東京都の東部に位置し、西に隅田川、東は荒川、南は東京湾に面していて、江東デルタ地帯は古くは一望の海でした。
長い間の沖積作用と江戸時代に始められた埋め立てや、また近年の大規模な埋め立て工事によって現在の地形となりました。そのため区内のほとんどが海抜0m地帯だといわれています。
現在、東京都では臨海部副都心開発を中心に、広大な埋め立てを行っており、さまざまな都市的需要に応える貴重な空間として開発整備が進められています。江東区の臨海部でも情報発信基地、スポーツレクリエーション施設、アミューズメント施設等が整備され、未来都市としての変貌を遂げています。また、平成21年には総務省の「有明の丘基幹的広域防災拠点施設」も整備されています。

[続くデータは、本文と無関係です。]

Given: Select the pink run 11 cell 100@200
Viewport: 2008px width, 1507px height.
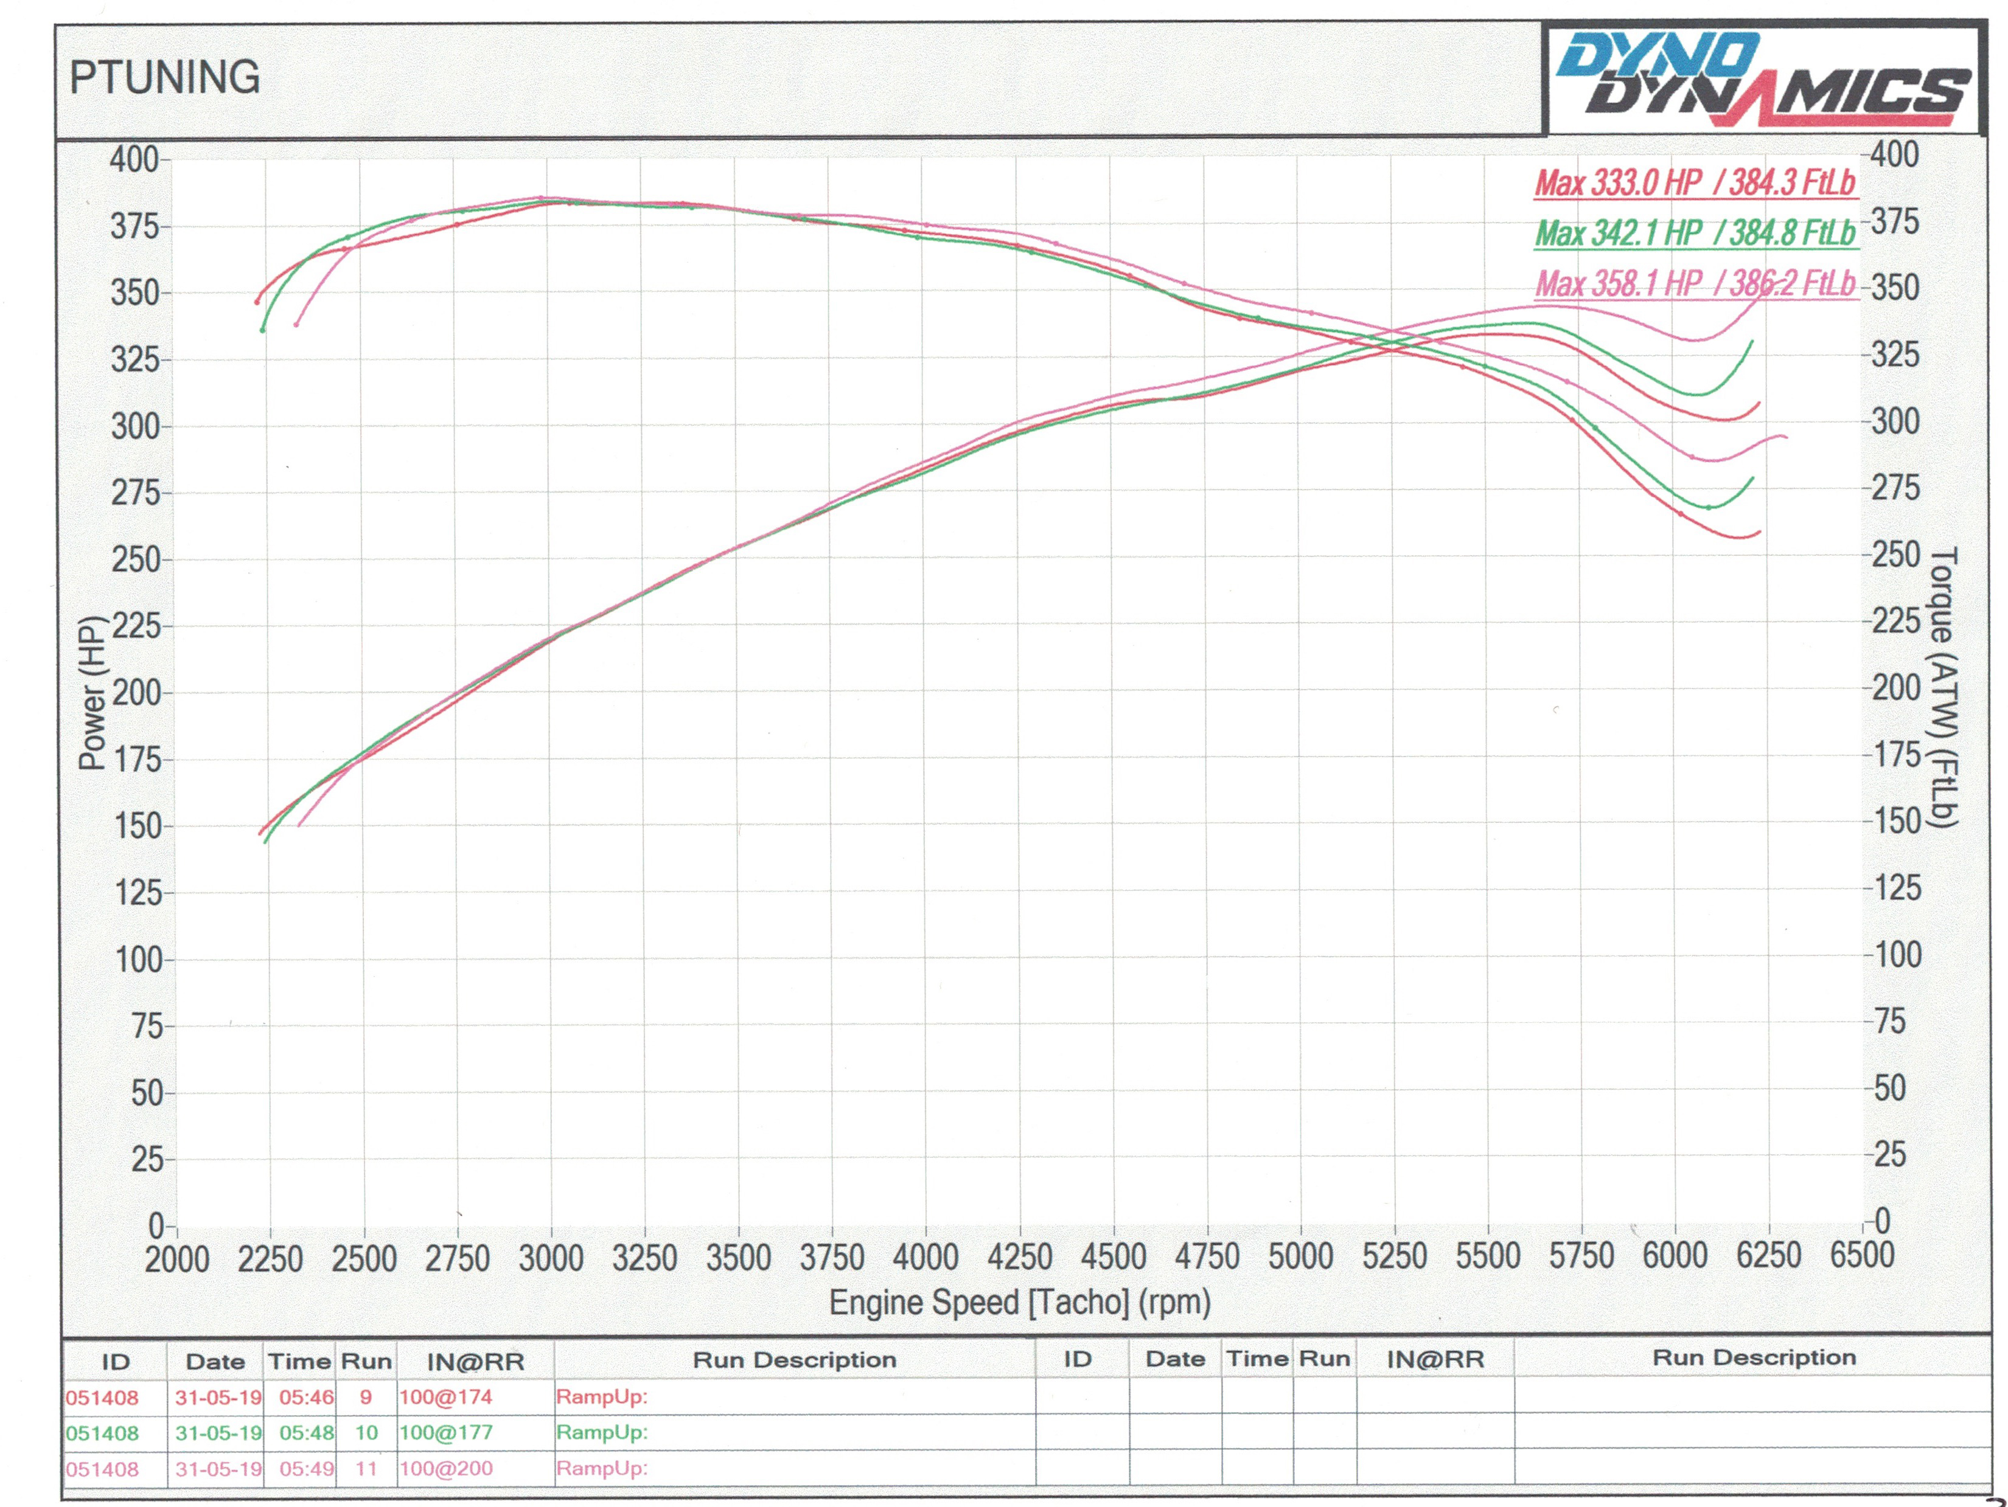Looking at the screenshot, I should point(446,1468).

また、区周辺部、特に臨海副都心や南砂地区などは大規模マンションや医療・福祉施設の建設が相次いでいます。豊洲地区や夢の島地区には子供向け施設が充実し、近年はマンション建設も相次いでおり、人口も増加しています。

埋立地で海抜0メートルの地域がほとんど

江東区では、東日本大震災のような津波被害には見舞われたことはありませんが、関東大震災や東京大空襲などの市街地大火によりほぼ全域が焼失し、そのたびに復興を繰り返してきました。
また、荒川放水路が完成するまでには度重なる隅田川の氾濫による洪水や、外郭堤防の完成までにも大型の台風などによる高潮被害に見舞われてきました。
さらに最近では、ゲリラ豪雨の影響で、区内の一部では道路冠水などの被害が発生するなど、「水害と闘ってきた町」といわれています。